**TEXT TO READ**
##############################

Tech note

I’m using this as a temporary holding area for technical details that would otherwise clutter up the explanations on the main blog. That way they’re available for people who are interested, without boring people who aren’t.

The corpus-level topic modeling (“topic tree”) I described on April 4th was written in R, using a vector space model of a peculiar kind that I’m not sure people have used before, which is what makes it worth describing at some length.

Generally, vector space models are used in search engines, to find a document that matches your search query. Each document is represented by a vector; the frequencies of different terms in the document are the components of the vector.

I’m flipping this upside down, so I can use a vector space model to map the relationships between terms rather than between documents. In my model, each term is represented by a vector, and the components of the vector are its frequency in each of the documents in the corpus. For topic modeling across a corpus, this works better than simple Pearson’s correlation, because the “cosine similarity” measure used in a vector space model automatically gives more weight to longer documents, and to documents where a term is very strongly represented.

One additional refinement is necessary to make the model really hum. There are a lot of different ways to define “frequency” in a vector space model. Search engines use tf-idf scores, which works well for search, since you want to give extra weight to rare words when you’re trying to find documents. I find that it’s better not to give that extra weight when you’re interested in the words themselves.

##############################

**EXTRACTED DATA**
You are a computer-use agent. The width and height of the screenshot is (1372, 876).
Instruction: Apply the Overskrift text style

##############################

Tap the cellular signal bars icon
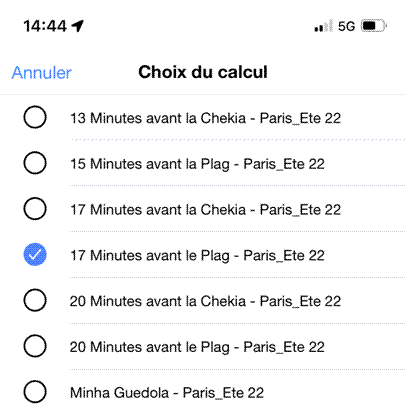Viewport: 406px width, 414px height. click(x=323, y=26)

##############################

**WHAT IS ASKED**
1) Repeat the part of the tech note between "Generally, vector space" and "very strongly represented.", inclusive.
2) Render this sentence from the tech note in Spanish: "Each document is represented by a vector; the frequencies of different terms in the document are the components of the vector."
The entries were taken from a separate source.

**FULL SOLUTIONS**
1)
Generally, vector space models are used in search engines, to find a document that matches your search query. Each document is represented by a vector; the frequencies of different terms in the document are the components of the vector.

I’m flipping this upside down, so I can use a vector space model to map the relationships between terms rather than between documents. In my model, each term is represented by a vector, and the components of the vector are its frequency in each of the documents in the corpus. For topic modeling across a corpus, this works better than simple Pearson’s correlation, because the “cosine similarity” measure used in a vector space model automatically gives more weight to longer documents, and to documents where a term is very strongly represented.

2) Cada documento se representa mediante un vector; las frecuencias de los distintos términos en el documento son los componentes del vector.